What the task asks. In this exercise, print only the lines from the line with "This screenshot has width=1024, height=608." to the last line of the data below, inclusive. Any pictures should be left out.

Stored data
□ □ □

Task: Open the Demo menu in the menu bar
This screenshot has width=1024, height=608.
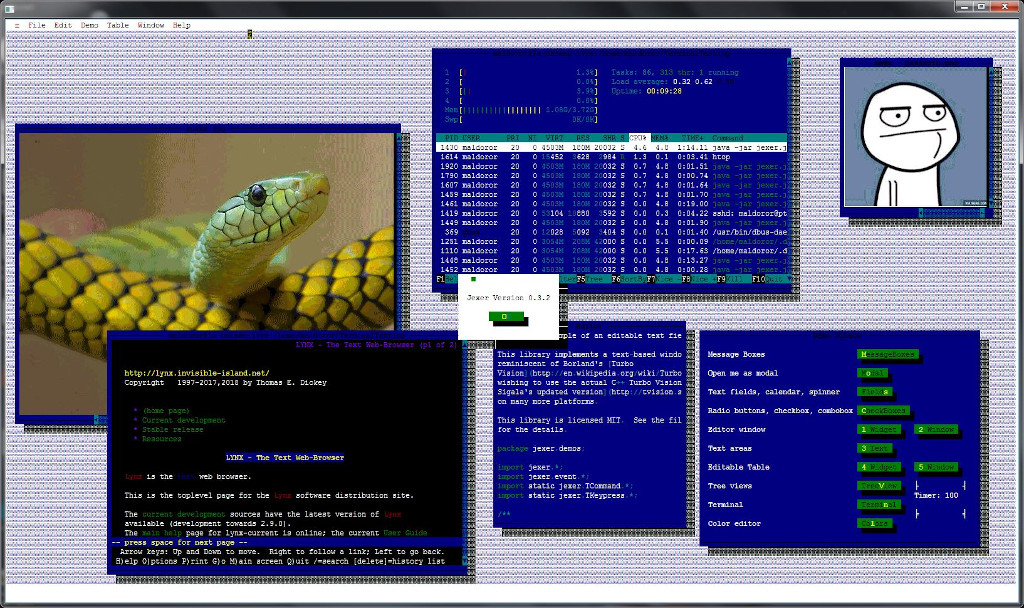Action: (90, 24)
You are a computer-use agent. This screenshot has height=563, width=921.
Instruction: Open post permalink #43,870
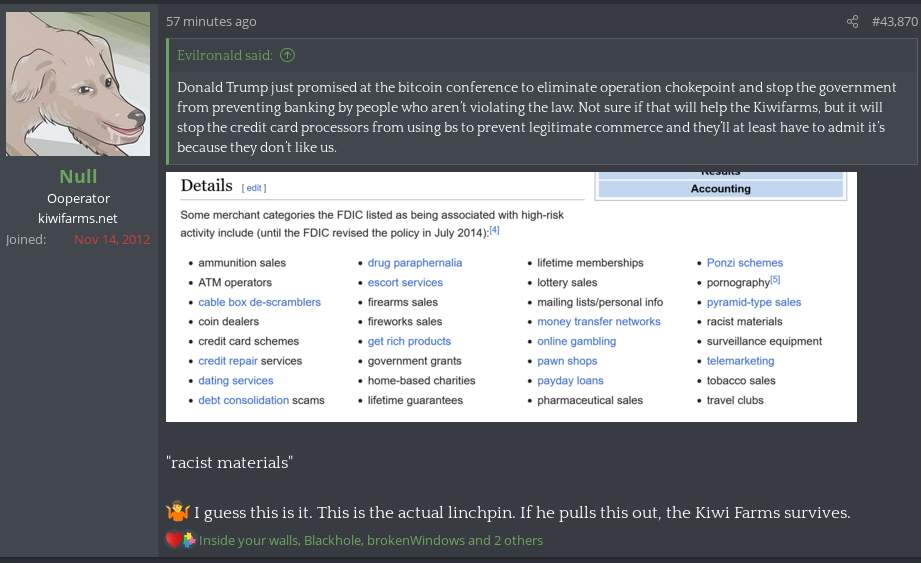[895, 22]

□ □ □

Response area.
This screenshot has width=1024, height=608.
Action: (90, 24)
You are a computer-use agent. This screenshot has height=563, width=921.
Instruction: Open post permalink #43,870
[895, 22]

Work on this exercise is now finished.